== What this exercise asks ==
[1] In the excerpt on the Fredrickson et al. re-analysis, what offer did the original authors refuse?
[2] Retype a passage from the excerpt on the Fredrickson et al. re-analysis. Begin at the words "The authors next" and stop after "science to self-correct.".

== Selected excerpt ==
>>>
However, this time my co-authors and I thoroughly re-analyzed the Fredrickson et al data and PNAS allowed us to publish our results. This time, we did not mince words:
“Not only is Fredrickson et al.’s article conceptually deficient, but more crucially statistical analyses are fatally flawed, to the point that their claimed results are in fact essentially meaningless.”
In the supplementary materials, we provided in excruciating detail our analytic strategy and results. The authors’ response was again dismissive and confusing.
The authors next refused our offer for an adversarial collaboration in which both parties would lay responses to each other with a mediator in order to allow readers to reach some resolution. However, the strengths of our arguments and reanalysis – which included thousands of regression equations, some with randomly generated data – are such others have now calling for a retraction of the original Fredrickson and Cole paper. If that occurs, it would be an extraordinarily rare event.
Limits on journals impose on post-peer-review commentary severely constrain the ability of science to self-correct.
The Reproducibility Project: Psychology is widely being hailed as a needed corrective for the crisis of credibility in science. But replications of studies such as this one involving pre-post sampling of genomic expression from an intervention trial are costly and unlikely to be undertaken. And why attempt a “replication” of findings that have no merit in the first place? After all, the authors’ results for baseline assessments did not replicate in the baseline results of patients still available at follow-up. That suggests a table problem, and that attempts at replication would be futile.
<<<
== Given information ==
>>>
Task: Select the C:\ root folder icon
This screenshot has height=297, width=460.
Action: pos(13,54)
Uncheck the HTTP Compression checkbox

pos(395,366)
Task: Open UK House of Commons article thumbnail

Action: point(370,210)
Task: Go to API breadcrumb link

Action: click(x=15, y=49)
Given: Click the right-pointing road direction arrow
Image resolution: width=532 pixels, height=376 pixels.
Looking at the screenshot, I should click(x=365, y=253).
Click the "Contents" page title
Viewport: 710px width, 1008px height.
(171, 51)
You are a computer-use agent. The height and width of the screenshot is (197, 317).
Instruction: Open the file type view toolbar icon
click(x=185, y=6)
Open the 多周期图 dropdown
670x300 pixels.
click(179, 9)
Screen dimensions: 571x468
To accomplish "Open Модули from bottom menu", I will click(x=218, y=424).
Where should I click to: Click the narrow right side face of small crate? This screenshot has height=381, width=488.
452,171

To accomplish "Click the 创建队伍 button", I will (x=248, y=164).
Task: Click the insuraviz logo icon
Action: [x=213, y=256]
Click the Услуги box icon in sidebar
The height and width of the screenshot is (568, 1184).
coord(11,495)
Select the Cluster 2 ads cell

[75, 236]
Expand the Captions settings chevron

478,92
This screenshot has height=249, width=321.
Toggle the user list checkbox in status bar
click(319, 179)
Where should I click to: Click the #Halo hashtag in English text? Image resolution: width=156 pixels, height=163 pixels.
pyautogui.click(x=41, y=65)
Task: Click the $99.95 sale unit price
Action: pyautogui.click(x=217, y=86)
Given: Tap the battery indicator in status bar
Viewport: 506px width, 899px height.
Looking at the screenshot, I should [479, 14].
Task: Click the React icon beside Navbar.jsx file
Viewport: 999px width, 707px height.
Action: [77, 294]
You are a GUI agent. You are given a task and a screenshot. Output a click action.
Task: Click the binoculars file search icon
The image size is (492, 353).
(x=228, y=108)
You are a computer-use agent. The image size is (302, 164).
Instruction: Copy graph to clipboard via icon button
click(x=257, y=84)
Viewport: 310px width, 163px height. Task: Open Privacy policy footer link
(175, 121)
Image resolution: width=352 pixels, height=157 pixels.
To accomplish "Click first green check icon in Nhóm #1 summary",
<<<
== List of solutions ==
[1] An adversarial collaboration, in which both parties would lay out responses to each other with a mediator so that readers could reach some resolution.

[2]
The authors next refused our offer for an adversarial collaboration in which both parties would lay responses to each other with a mediator in order to allow readers to reach some resolution. However, the strengths of our arguments and reanalysis – which included thousands of regression equations, some with randomly generated data – are such others have now calling for a retraction of the original Fredrickson and Cole paper. If that occurs, it would be an extraordinarily rare event.
Limits on journals impose on post-peer-review commentary severely constrain the ability of science to self-correct.